The UK market ended the month unchanged from the previous month, while inflation in May slowed in line with expectations, printing at 3.4%, from the April reading of 3.5%, with core inflation at 3.5% in May compared to the April reading of 3.8%. Chancellor of the Exchequer, Rachel Reeves, had to grapple with fiscal challenges in attempting to balance Labour’s fiscal rules amid political turmoil, as a rebellion by over 120 Labour MPs forced concessions as well as heightening the possibility of future tax hikes.
In Japan, the Nikkei ended the month higher by 6.6%, notwithstanding the continued concerns the negative impact the US tariffs might have on the Japanese economy. Japan’s 2025 real GDP growth is projected at 0.8%, slightly lower due to soft exports and subdued capital expenditure amid global trade uncertainty. Nonetheless, domestic demand remains resilient, underpinned by 5.3% base wage increases, stable employment, and easing financial conditions. The yen has stabilised, and equity market performance is increasingly driven by underlying earnings strength rather than currency moves. EPS growth is expected to hold at 5.5–6.0%, with robust contributions from financials, insurance, and IT services balancing ongoing weakness in autos and machinery. The equity market is shifting toward domestically oriented drivers, supported by strong wage gains, solid household finances, and rising consumption in durables, housing, and services.
Valuations remain compelling, with the market trading at ~14x forward earnings, below its historical average and at a 30% discount to the US and 10–15% to Europe. Shareholder returns exceed 3.5%, supported by rising buybacks and dividends, reflecting stronger capital discipline and profitability. Structural reforms continue to gain traction, with improvements in return on equity, reductions in cross-shareholdings, and enhanced governance practices. The market is now earnings-led, with positive revision trends and rising domestic and foreign investor interest. Low foreign ownership highlights ongoing re-rating potential within global allocations.
Asian markets had a strong June as Chinese stimulation efforts (better fiscal policies and monetary easing), aimed at boosting local demand and stabilising the under-pressure property market, impacted positively. The Hang Seng ended the month higher by 3.4%, while the Shanghai Composite ended firmer by 2.9%.
Emerging market earnings per share growth for the full year 2025 is expected at +15–16% YoY, led by EM Asia at ~19% (India, Korea, Taiwan, Indonesia), EMEA at ~11% (Saudi, UAE, Poland), and LatAm at ~5% (moderate due to FX vol and trade policy impacts). Positive earnings revisions continue, with Tech, Financials, and Commodities leading improvements. EM equities continue to trade at ~11.9x forward P/E, maintaining a ~30% discount to DM peers (S&P 500 ~20.8x, Europe ~15.0x).
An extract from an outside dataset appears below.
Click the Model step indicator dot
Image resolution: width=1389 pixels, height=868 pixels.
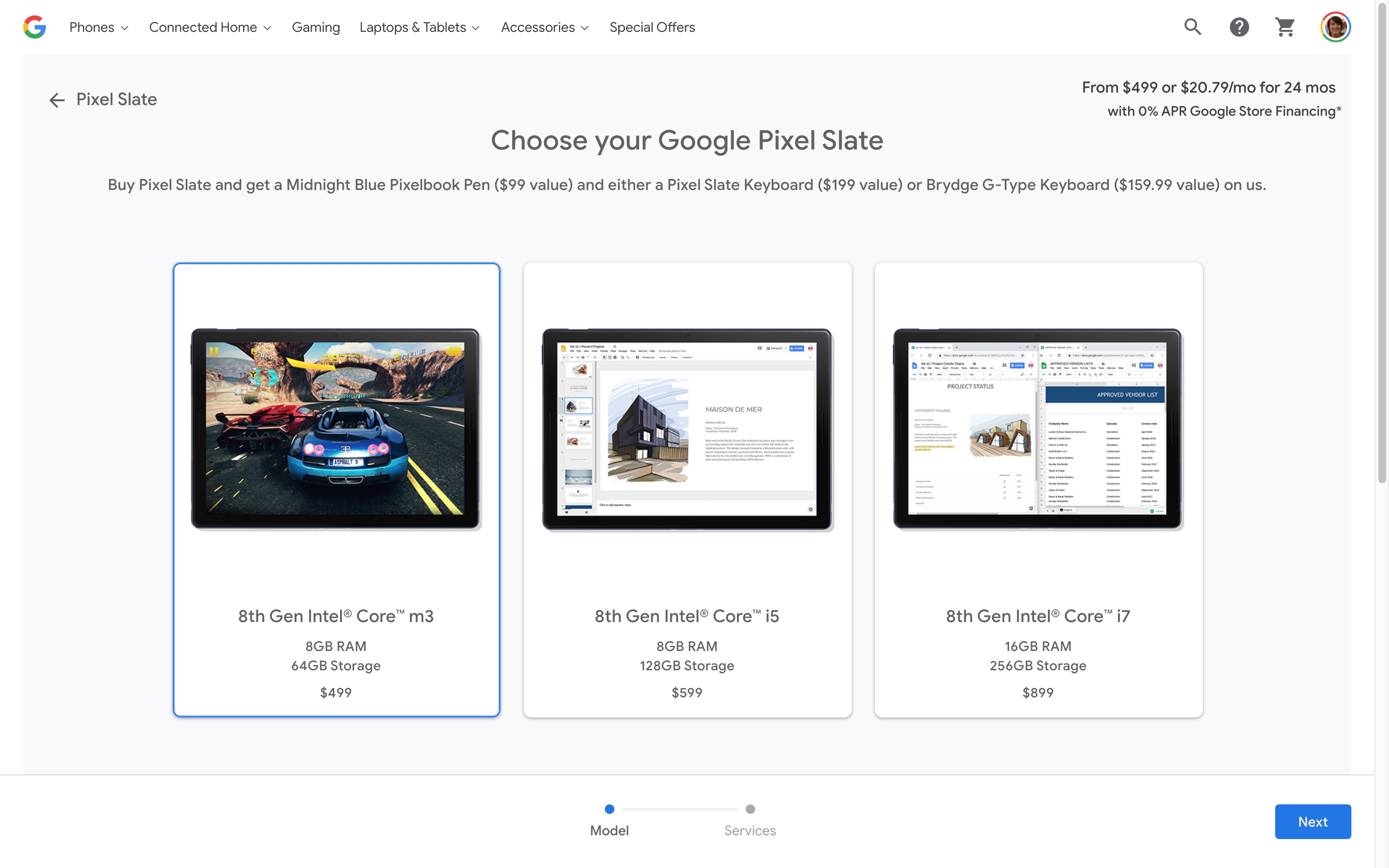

This persistent valuation gap highlights long-term opportunity for patient investors while recognising near-term volatility.
Positive flows into Asia EM ETFs and funds continue, with $11.2B net inflows YTD (as of June 30), led by India, Korea, Taiwan, and Indonesia. LATAM flows remain flat to mildly positive, with investor re-engagement tied to policy easing.
South Africa
Our local market had a solid June, with the ALSI ending the month higher by 2.2%, with resources up 4.8%, the vanguard of the gains. This was followed by industrials, up 2.2%, financials, up 0.8%, though the property sector lagged the market, declining by 1.4% for the month. Selected top performing shares for the month were Telkom, up 38.6%, platinum share Tharisa (up 28.1%), Northam (up 26.6%), and Implats (up 23.1%) on the back of a platinum price that was stronger by 28.5% from the previous month. We also noted strength in We Buy Cars (up 21.9%), MAS PLC (up 20.7%), Sibanye Stillwater (up 17.7%), Ninety-One (up 13.8%).
Selected underperforming shares were KAP (lower by 19.0%) on the back of an earnings warning, Sappi (down by 13.8%), Woolworths (down 11.7%), DRD Gold (lower by 11.1%), and Burstone and Equites, lower by 10.5% and 9.3% respectively.